START Supplied data

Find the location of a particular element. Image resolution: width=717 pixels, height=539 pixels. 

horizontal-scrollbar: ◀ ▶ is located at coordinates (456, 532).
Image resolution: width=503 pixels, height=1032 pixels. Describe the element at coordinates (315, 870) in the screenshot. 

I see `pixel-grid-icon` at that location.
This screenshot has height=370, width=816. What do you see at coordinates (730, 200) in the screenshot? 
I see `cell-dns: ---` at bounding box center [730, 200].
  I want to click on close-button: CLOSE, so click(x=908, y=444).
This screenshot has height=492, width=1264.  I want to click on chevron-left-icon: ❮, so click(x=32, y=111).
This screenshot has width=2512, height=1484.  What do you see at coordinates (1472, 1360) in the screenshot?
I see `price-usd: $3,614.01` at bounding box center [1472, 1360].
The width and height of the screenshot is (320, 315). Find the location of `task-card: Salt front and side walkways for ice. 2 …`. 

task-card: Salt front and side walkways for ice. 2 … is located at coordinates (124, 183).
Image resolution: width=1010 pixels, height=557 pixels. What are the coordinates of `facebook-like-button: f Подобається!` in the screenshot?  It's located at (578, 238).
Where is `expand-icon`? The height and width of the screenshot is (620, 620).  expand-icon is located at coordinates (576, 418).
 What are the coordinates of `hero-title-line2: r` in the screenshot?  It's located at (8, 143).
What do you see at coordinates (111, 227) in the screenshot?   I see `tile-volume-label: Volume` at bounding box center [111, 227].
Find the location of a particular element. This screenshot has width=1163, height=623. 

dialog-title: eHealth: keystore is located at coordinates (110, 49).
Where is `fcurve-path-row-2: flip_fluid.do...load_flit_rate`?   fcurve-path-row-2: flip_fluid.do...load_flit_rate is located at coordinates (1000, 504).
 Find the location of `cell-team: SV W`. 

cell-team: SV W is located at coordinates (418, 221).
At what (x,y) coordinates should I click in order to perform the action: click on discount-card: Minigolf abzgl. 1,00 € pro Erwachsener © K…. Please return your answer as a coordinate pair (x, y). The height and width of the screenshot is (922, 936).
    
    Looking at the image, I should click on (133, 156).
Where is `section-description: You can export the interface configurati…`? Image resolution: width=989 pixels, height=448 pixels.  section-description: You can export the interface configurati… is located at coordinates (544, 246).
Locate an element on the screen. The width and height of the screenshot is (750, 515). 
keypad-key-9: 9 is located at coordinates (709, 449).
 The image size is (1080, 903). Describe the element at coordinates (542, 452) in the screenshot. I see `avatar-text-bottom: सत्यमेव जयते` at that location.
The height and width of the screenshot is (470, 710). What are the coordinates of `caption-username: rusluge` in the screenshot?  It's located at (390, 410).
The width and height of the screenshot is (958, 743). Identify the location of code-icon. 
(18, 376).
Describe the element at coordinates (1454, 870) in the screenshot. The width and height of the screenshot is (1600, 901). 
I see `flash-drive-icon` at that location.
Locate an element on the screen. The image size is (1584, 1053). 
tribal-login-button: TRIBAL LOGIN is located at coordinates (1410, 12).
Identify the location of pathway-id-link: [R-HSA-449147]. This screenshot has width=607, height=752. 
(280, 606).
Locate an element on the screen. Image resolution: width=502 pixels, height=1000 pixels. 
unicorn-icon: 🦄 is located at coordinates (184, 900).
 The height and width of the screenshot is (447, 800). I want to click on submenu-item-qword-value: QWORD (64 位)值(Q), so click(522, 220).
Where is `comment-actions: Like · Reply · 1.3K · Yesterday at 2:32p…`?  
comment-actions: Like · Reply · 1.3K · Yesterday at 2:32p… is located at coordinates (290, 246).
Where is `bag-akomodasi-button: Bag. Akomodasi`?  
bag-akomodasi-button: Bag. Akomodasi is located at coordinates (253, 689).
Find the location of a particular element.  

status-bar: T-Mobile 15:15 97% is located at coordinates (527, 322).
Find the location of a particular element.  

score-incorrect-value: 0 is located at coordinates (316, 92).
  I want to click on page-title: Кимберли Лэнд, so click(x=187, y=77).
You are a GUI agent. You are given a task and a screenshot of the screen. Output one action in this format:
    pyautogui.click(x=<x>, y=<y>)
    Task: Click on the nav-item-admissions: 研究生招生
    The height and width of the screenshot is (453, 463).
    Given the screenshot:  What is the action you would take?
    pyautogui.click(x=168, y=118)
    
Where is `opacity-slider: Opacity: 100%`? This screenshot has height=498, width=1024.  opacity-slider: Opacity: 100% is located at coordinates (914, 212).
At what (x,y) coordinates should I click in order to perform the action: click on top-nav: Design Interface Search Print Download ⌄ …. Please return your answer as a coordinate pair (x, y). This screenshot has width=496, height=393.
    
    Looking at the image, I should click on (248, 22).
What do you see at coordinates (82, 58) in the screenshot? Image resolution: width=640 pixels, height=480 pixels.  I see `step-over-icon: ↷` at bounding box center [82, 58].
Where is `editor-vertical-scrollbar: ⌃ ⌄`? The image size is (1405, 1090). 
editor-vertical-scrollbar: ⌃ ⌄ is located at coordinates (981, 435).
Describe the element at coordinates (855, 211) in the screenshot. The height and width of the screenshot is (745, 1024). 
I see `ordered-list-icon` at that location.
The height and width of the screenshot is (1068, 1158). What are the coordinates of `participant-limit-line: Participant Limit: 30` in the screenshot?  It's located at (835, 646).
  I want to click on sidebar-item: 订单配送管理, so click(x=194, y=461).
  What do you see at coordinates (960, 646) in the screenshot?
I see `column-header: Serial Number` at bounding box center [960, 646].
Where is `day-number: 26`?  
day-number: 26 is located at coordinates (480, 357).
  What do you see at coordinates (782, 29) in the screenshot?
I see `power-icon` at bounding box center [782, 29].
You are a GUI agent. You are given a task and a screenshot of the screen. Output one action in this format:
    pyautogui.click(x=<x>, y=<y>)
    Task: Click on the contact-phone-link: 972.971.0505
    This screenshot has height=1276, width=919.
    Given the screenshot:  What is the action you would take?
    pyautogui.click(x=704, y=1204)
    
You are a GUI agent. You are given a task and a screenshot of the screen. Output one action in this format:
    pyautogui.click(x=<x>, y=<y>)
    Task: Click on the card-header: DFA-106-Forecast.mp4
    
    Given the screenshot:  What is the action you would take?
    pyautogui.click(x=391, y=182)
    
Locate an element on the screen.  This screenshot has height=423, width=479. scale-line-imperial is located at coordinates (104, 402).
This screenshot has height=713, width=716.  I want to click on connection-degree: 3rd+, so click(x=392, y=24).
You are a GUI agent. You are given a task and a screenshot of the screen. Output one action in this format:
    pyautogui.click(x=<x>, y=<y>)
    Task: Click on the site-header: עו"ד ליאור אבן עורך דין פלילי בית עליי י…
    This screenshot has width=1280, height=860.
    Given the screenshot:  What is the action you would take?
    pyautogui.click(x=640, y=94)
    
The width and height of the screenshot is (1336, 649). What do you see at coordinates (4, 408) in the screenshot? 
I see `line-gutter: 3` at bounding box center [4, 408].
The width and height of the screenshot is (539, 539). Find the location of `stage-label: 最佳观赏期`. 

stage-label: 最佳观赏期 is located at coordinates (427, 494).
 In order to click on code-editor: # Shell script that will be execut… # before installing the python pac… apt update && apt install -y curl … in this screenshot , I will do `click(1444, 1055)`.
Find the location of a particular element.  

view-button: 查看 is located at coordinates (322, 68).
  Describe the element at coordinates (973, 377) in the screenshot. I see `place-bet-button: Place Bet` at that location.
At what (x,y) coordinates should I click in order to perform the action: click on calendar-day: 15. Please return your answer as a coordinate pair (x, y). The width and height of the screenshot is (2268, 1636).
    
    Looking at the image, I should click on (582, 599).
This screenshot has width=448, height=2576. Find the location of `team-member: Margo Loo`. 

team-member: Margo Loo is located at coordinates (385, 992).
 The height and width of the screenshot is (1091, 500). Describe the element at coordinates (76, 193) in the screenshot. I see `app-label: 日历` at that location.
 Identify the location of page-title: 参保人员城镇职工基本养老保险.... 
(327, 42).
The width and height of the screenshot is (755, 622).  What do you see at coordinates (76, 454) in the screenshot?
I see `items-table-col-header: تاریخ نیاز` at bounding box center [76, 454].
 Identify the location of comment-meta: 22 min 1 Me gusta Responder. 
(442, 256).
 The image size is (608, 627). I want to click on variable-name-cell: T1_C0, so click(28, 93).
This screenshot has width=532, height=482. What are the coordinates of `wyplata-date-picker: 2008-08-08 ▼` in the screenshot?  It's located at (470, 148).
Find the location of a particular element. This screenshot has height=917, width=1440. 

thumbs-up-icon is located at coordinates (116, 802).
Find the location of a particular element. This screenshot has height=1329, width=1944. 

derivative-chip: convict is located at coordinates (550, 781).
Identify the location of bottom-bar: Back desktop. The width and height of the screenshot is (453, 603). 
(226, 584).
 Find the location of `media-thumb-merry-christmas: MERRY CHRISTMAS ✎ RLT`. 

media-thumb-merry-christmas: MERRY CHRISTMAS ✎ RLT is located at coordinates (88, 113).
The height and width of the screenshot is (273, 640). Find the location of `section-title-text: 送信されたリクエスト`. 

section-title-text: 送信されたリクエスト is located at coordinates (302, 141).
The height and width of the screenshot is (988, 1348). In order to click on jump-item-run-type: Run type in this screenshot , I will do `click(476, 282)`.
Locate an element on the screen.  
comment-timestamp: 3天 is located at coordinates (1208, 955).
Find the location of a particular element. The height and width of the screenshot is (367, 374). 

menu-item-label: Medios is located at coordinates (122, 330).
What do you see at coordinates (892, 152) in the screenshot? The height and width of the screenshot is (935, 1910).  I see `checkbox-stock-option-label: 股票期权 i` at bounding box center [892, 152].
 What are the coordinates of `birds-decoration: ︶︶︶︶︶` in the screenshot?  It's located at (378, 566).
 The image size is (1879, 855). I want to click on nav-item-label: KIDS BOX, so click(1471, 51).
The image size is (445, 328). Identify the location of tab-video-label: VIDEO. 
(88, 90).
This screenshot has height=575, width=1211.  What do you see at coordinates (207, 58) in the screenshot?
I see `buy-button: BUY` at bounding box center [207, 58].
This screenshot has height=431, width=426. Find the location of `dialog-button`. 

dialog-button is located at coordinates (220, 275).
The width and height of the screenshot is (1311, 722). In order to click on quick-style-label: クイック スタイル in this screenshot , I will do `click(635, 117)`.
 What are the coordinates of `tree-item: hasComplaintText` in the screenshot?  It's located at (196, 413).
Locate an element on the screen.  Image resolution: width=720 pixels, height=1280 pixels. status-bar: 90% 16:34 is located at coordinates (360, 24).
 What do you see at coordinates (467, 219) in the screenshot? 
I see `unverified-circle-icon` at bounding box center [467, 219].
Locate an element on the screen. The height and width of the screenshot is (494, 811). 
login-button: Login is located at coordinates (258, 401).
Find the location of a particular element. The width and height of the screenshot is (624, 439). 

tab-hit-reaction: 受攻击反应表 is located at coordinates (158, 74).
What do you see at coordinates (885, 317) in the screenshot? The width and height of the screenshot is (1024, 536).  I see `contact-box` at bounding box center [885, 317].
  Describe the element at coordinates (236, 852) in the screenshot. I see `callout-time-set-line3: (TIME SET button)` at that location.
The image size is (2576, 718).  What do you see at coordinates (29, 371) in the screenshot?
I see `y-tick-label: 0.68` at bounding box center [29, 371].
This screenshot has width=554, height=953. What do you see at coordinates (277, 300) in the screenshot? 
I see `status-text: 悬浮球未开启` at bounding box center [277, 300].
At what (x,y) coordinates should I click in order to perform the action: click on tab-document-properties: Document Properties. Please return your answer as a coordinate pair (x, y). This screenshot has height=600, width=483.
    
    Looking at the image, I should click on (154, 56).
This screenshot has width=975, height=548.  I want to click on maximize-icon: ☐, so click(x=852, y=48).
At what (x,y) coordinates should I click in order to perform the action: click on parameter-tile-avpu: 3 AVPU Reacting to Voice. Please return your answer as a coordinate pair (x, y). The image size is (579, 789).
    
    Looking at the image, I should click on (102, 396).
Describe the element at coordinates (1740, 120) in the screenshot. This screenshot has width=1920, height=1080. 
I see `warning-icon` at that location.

END Supplied data

Reproduce the rows between the line holding "has width=1163, height=623." and the line holding "coordinates (544, 246).", inclusive, without any changes.

== Final answer ==
Find the location of a particular element. This screenshot has width=1163, height=623. 

dialog-title: eHealth: keystore is located at coordinates (110, 49).
Where is `fcurve-path-row-2: flip_fluid.do...load_flit_rate`?   fcurve-path-row-2: flip_fluid.do...load_flit_rate is located at coordinates (1000, 504).
 Find the location of `cell-team: SV W`. 

cell-team: SV W is located at coordinates (418, 221).
At what (x,y) coordinates should I click in order to perform the action: click on discount-card: Minigolf abzgl. 1,00 € pro Erwachsener © K…. Please return your answer as a coordinate pair (x, y). The height and width of the screenshot is (922, 936).
    
    Looking at the image, I should click on (133, 156).
Where is `section-description: You can export the interface configurati…`? Image resolution: width=989 pixels, height=448 pixels.  section-description: You can export the interface configurati… is located at coordinates (544, 246).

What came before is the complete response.